In the aftermath of last winter’s polar vortex, and the consequent spike in natural gas prices, some independent system operators (ISO) are reconsidering plans to retire coal-fired generators that proved critical to maintaining system reliability, according to a report by ScottMadden Inc.

In a 42-page report, ScottMadden, a management consulting firm based in Raleigh, NC, said last winter’s polar vortex impacted gas and electricity markets in the upper Midwest, the Northeast and the Southeast for several days. A loss of power generation in some regions, especially in the Mid-Atlantic, pushed gas pipeline capacity to its limits and almost led to emergency conditions.

“Pipeline capacity was an issue in New England, even without significant gas burn for power generation. For example, at five key gas delivery points in the North, utilization was more than 92% on Jan. 22-23,” the report said, adding that many outages were not fuel-related. “In some cases, combustion turbines would not start.”

Fuel diversity proved critical for utilities to weather the storm, but ScottMadden said it found available gas capacity in the Mid-Atlantic, New England and the Midwest “was far less than ‘advertised’ capability.” The researchers also found that in some cases oil-fired units were dispatched before gas-fired generators, and coal and nuclear sources of energy also proved essential.

“[The] mismatch between gas and power days led generators to assume gas price risk in advance of dispatch, even as gas prices soared to $100/MMBtu,” the report said.

ScottMadden said it was unclear if ISOs will be ready for the next intense winter season. To illustrate the point, the firm said PJM sought demand response (DR) of more than 2,000 MW on three separate days during last season’s polar vortex.

“It is unclear how system reliability might have been had that DR not come through,” the report said. “A significant amount of coal and oil capacity is slated for retirement beginning this coming winter. After last winter’s experience, further consideration is being given by ISOs of which units may need to be maintained, at least for an interim period, for reliability.”

The report said it was unclear what impact tougher federal regulations on emissions could have on ISOs considering holding onto coal-fired plants a little longer.

In April, the Supreme Court upheld a rule adopted by the Environmental Protection Agency (EPA) that limits smokestack emissions in 28 central and eastern states that affect air quality of other states located downwind (see Daily GPI, April 29). Meanwhile, the EPA’s mercury and air toxics standards (MATS) are set to take effect in April 2015 (see Daily GPI, March 18).

“[The] new CO2 [carbon dioxide] regulations could scramble the calculus of planned investment in back-end air quality control systems, adding to already costly plans for installations and upgrades and leading owners to the conclusion that their coal generators are simply too expensive to operate,” the report said. “Or, in lieu of the fact that the investments have already been made to comply with MATS, coal generators could stick it out, particularly if it looks like implementation will be delayed by litigation for years.”

ScottMadden also analyzed natural gas midstream infrastructure and based its findings on a report released in March by the Interstate Natural Gas Association of America (INGAA).

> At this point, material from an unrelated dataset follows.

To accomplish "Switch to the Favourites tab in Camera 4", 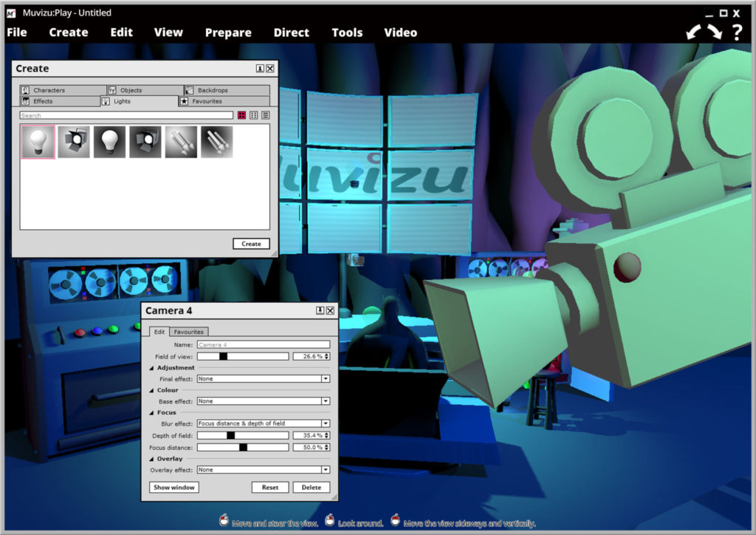I will [x=189, y=332].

In that report, INGAA concluded that nearly $641 billion would need to be invested in North American midstream infrastructure over the next 20 years to keep pace with production (see Daily GPI, March 18).

But the firm cautioned that building that infrastructure “is harder than it sounds.”

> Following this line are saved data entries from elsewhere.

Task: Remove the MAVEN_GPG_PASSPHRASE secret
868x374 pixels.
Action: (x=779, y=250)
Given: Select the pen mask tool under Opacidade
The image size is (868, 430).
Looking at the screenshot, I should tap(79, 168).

“Siting in areas like the northeastern U.S. — where much of the unconventional gas supply is coming from — is challenging,” the report said. “NIMBY and environmentalist objections slow development, as environmental groups oppose gas infrastructure as prolonging fossil fuel dependence and encouraging [hydraulic fracturing]. Environmental reviews and permitting also create additional time and expense as FERC [Federal Energy Regulatory Commission] permitting and planning can take three or four years.”

ScottMadden added that INGAA’s calculation that new pipelines could cost $3.7 million per mile, some industry experts believe it could cost as much as $5.5 million per mile, especially in the Northeast.

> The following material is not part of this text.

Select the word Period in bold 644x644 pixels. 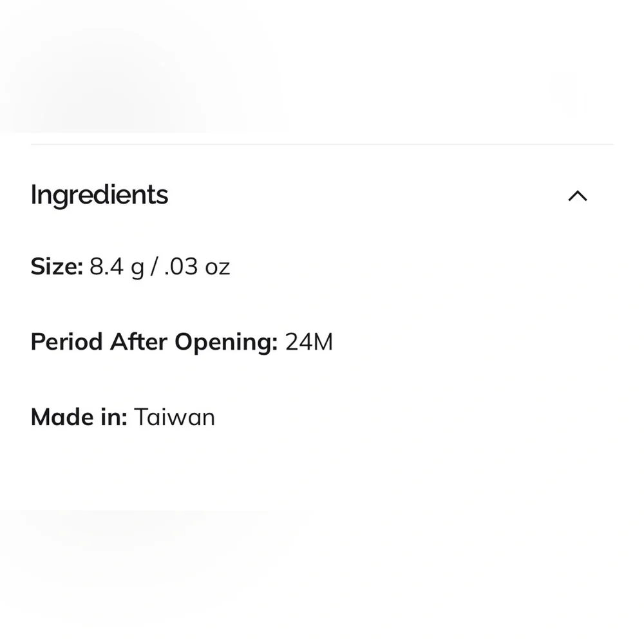[x=66, y=342]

“Moreover, new pipeline is not always the answer,” the report said. “Some long-haul pipelines are under-capacity as supplies are redirected to other locations. Pipeline companies can also leverage line reversals (backhaul), conversions to transport different products — e.g., natural gas liquids [NGL] — and abandonment of existing lines.”

The report added that many existing transmission lines in the U.S. are at least 40 years old and will also need to be replaced, simultaneous with the need to build new pipelines.

“Finally, dry gas prices must recover enough to justify the transport of commodity to demand centers, especially for dry plays that do not have NGLs to help fund production,” the report said.